A separação das partículas pode acontecer de duas maneiras:

  • Mediante um ciclone, determinando um circuito "fechado" moinho-ciclone-ventilador
  • Mediante um filtro de mangas, com um circuito "aberto" moinho-filtro-ventilador

A característica técnico-funcional do sistema inovador com circuito "aberto" é o de movimentar o material que acabou de ser moído com uma forte e imediata ação aspirante. Esta solução permite reduzir drasticamente os tempos de permanência do material dentro da câmara de moagem, poupando conseqüentemente os órgãos de moagem e proporcionando um aumento significativo da capacidade produtiva horária (até mesmo de 100%!).
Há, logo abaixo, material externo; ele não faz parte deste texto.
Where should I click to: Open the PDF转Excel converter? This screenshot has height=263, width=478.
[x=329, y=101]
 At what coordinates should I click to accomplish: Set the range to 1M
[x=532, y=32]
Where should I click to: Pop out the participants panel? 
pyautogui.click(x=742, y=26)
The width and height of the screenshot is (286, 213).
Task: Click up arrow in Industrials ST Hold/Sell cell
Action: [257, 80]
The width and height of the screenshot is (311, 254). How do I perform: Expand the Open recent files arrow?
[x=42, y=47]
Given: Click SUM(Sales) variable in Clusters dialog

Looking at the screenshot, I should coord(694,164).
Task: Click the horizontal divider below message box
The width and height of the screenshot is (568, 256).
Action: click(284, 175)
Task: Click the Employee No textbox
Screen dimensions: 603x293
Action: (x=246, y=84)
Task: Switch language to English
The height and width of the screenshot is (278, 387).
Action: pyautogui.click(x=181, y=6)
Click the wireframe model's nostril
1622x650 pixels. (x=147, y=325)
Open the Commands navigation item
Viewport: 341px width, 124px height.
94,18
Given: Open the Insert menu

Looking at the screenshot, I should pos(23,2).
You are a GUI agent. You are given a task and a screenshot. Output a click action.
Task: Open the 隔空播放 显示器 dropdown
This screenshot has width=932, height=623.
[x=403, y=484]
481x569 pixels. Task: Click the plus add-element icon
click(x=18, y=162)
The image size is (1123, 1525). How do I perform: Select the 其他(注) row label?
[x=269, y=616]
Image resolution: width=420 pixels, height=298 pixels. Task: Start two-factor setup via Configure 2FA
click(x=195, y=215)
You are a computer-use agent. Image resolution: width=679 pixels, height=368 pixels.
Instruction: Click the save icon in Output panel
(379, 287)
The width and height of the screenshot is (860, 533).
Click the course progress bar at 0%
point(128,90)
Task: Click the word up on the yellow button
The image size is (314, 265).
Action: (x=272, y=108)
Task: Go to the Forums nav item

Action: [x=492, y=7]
Os moinhos pendulares podem gerenciar a secagem das matérias primas com um consumo técnico muito eficiente que nunca ultrapassa as 450 kcal/h de água evaporada.

Com este sistema, consegue-se gerenciar uma fase de secagem com uma redução de umidade de 18% a 8%. Portanto, esta linha pode servir Clientes com problemas graves de umidade nas matérias primas sem a instalação de uma fase de secagem preliminar que aumenta, conseqüentemente, os custos de investimento e de operação.

O processo termina com as etapas já descritas nos pontos 10, 11 e 12 .

CONCLUSÕES

Certamente, como acontece para todos os sistemas industriais que envolvem o tratamento de matérias primas, as análises e os ensaios feitos nos componentes que devem ser tratados são essenciais para garantir baixos custos de processo e elevada consistência na qualidade dos produtos acabados; a Manfredini & Schianchi conta com técnicos experientes, laboratórios e plantas piloto para conduzir todas as avaliações cerâmicas necessárias.